----- Dataset extract
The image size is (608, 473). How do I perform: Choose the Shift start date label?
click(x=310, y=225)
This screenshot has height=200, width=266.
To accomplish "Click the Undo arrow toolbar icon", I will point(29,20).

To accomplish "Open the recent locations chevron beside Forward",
----------
----- Dataset extract
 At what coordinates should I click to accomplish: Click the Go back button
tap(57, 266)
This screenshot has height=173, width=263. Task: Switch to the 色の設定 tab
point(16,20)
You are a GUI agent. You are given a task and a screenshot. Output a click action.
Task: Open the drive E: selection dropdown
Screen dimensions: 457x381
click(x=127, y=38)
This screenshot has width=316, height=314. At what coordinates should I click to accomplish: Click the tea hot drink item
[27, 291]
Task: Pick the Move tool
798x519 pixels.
----------
** Problem details **
Which lines run from the one holding "You are a GUI" through the one holding "798x519 pixels." in the records above? Repeat them exactly, both included, and nothing more.

** Final answer **
You are a GUI agent. You are given a task and a screenshot. Output a click action.
Task: Open the drive E: selection dropdown
Screen dimensions: 457x381
click(x=127, y=38)
This screenshot has width=316, height=314. At what coordinates should I click to accomplish: Click the tea hot drink item
[27, 291]
Task: Pick the Move tool
798x519 pixels.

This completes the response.